■ **What is expected**: Go through the listing and return every line with "third" in it.

■ **Data to process**:
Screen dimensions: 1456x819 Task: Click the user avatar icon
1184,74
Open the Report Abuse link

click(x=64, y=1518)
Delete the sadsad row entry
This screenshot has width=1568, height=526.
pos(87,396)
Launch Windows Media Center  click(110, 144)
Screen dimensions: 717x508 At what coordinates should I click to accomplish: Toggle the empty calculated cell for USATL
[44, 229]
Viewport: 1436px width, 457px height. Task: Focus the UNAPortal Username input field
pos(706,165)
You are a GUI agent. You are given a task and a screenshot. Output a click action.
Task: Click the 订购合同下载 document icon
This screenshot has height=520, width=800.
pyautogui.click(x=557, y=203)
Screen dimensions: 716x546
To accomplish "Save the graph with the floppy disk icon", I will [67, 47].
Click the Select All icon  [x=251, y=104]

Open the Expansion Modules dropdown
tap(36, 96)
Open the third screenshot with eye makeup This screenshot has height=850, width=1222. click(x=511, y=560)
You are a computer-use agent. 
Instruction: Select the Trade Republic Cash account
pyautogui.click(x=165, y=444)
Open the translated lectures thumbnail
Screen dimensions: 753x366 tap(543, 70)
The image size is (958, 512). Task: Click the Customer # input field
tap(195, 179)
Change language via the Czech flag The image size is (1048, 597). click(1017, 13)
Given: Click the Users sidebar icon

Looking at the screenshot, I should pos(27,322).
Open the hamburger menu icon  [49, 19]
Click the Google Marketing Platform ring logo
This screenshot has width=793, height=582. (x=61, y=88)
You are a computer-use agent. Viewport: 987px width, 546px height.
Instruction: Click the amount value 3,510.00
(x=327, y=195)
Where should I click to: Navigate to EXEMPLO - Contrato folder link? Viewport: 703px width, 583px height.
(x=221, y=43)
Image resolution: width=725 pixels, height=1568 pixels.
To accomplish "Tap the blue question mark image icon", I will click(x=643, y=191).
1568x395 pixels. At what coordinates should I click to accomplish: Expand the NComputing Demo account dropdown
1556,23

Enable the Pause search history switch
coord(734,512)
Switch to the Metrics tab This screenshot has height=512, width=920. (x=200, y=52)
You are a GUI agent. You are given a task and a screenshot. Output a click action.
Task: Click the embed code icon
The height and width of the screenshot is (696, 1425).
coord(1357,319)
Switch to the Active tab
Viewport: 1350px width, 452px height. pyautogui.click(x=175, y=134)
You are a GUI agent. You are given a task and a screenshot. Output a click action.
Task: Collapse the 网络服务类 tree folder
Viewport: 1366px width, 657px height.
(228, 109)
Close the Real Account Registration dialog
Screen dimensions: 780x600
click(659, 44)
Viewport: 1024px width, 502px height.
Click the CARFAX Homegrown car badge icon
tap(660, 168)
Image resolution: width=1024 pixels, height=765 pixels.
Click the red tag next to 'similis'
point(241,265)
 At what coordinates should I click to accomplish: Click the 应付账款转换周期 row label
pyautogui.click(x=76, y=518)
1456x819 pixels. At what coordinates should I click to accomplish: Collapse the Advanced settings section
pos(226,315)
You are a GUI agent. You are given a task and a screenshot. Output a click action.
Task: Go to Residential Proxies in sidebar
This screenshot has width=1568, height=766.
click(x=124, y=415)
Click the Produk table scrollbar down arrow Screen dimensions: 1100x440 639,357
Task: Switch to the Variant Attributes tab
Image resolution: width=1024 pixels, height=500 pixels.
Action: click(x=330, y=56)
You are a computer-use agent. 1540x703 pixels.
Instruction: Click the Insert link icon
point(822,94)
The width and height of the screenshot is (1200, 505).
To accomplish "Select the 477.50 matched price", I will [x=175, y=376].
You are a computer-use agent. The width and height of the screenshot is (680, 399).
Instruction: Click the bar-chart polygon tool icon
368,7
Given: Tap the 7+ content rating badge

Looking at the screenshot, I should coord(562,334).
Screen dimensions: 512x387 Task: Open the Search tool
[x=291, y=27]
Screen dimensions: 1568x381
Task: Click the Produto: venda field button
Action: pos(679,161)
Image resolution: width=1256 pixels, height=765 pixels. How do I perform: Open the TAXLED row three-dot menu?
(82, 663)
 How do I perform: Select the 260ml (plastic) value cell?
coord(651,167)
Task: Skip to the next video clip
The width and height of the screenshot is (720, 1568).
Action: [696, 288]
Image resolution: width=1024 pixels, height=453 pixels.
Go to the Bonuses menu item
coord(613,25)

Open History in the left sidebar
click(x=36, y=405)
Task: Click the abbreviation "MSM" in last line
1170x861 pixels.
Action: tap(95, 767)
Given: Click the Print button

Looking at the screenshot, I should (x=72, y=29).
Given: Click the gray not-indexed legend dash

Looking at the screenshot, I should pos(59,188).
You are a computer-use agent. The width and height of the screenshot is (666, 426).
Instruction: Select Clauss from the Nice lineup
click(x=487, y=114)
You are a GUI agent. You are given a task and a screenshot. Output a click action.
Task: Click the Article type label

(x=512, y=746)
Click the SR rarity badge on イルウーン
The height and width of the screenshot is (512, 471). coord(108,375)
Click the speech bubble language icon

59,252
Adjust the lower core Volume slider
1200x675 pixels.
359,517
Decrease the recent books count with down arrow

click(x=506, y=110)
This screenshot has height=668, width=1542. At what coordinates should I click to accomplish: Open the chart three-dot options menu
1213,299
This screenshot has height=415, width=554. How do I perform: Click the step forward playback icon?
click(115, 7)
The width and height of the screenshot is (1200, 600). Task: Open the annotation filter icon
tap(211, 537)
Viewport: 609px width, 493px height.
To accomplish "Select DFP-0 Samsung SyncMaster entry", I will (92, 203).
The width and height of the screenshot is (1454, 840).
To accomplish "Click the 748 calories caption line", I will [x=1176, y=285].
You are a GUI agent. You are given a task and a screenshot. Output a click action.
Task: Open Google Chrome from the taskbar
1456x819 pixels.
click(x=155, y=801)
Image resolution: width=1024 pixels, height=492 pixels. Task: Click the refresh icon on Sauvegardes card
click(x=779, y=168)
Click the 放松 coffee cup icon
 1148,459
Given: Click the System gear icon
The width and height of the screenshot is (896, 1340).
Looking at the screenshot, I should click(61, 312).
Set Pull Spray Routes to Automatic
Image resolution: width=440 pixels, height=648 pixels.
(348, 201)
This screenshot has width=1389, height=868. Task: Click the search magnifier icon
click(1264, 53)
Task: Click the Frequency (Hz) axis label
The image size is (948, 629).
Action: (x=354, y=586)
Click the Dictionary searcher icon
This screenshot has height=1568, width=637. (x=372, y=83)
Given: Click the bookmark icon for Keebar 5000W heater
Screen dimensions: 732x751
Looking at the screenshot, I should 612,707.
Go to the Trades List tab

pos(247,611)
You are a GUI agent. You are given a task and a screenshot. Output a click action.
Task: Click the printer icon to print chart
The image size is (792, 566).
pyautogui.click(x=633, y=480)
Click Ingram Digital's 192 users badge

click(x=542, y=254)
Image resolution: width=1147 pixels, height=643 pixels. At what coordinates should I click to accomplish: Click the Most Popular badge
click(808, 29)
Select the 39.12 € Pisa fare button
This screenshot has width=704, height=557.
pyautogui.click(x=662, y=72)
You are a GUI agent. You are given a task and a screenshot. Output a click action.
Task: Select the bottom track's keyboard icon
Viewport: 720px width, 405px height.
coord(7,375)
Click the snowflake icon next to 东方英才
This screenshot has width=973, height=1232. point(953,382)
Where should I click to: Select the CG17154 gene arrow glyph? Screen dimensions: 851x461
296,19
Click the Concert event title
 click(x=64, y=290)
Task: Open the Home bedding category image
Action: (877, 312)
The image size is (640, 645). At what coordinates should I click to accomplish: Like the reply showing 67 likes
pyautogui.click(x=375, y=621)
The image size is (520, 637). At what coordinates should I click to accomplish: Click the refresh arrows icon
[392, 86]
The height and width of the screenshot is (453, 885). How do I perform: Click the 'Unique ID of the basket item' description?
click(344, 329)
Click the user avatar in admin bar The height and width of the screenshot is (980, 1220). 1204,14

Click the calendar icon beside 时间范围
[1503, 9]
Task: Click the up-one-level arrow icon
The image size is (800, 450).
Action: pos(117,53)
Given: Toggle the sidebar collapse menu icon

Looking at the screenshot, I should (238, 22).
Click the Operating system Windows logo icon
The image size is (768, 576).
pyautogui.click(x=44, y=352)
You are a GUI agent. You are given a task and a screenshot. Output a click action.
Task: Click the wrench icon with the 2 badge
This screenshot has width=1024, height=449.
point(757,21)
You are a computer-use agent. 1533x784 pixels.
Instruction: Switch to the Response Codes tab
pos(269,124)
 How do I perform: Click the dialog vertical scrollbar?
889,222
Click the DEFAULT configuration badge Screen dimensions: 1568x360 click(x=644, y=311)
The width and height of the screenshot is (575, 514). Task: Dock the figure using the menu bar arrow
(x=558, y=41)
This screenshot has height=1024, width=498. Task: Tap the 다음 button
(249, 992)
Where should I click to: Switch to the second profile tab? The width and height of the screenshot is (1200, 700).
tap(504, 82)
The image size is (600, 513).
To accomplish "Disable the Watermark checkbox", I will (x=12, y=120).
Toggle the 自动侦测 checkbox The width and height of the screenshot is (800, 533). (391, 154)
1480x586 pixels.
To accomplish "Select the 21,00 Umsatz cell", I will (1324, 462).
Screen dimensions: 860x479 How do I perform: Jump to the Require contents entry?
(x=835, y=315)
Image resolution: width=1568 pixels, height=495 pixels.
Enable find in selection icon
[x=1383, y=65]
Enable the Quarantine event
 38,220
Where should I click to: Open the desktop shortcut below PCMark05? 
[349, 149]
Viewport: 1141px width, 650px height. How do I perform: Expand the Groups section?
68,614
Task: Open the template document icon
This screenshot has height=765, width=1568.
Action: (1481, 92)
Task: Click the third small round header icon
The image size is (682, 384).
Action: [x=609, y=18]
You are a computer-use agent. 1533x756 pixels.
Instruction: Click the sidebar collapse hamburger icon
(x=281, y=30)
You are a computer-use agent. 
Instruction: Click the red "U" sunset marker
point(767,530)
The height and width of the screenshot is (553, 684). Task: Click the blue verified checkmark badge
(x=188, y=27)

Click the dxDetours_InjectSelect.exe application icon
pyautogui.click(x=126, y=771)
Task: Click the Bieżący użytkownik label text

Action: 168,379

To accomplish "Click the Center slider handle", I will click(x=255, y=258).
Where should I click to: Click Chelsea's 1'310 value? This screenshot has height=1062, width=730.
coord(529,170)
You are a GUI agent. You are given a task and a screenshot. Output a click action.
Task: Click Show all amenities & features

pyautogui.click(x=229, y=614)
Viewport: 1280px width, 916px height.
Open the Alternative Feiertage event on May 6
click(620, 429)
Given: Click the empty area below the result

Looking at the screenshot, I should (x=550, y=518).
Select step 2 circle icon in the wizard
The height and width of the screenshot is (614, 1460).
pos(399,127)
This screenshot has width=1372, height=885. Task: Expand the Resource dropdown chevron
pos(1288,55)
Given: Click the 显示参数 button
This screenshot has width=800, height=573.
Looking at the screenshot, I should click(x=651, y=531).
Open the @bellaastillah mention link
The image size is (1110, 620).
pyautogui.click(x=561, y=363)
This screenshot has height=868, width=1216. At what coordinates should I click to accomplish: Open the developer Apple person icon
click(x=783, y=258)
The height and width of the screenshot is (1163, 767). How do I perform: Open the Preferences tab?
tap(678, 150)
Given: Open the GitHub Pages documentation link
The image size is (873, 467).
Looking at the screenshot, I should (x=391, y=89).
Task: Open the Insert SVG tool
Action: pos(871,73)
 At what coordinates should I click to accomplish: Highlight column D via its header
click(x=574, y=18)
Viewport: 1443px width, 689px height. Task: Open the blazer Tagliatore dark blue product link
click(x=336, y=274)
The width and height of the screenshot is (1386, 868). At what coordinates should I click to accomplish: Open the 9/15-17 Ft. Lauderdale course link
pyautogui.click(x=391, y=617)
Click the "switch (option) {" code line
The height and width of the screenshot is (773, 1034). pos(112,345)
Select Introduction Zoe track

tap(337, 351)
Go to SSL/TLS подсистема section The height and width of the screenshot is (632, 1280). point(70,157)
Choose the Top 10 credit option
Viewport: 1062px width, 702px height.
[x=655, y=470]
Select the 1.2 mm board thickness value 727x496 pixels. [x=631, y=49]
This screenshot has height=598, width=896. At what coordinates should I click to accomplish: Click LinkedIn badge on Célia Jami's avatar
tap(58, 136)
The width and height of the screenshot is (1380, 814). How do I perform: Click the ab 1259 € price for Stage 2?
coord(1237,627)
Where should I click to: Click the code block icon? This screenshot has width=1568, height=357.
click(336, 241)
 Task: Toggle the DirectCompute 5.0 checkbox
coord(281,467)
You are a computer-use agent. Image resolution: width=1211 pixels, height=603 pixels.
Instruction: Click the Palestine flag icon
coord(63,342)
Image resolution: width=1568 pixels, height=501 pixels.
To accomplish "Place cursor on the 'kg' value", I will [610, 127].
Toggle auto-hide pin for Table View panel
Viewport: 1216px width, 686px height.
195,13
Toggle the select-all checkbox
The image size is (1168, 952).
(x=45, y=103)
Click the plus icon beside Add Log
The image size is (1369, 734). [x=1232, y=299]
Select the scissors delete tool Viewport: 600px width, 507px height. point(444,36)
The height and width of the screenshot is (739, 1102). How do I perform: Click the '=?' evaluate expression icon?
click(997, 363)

■ **Response to the task**:
Open the third screenshot with eye makeup This screenshot has height=850, width=1222. click(x=511, y=560)
Task: Click the third small round header icon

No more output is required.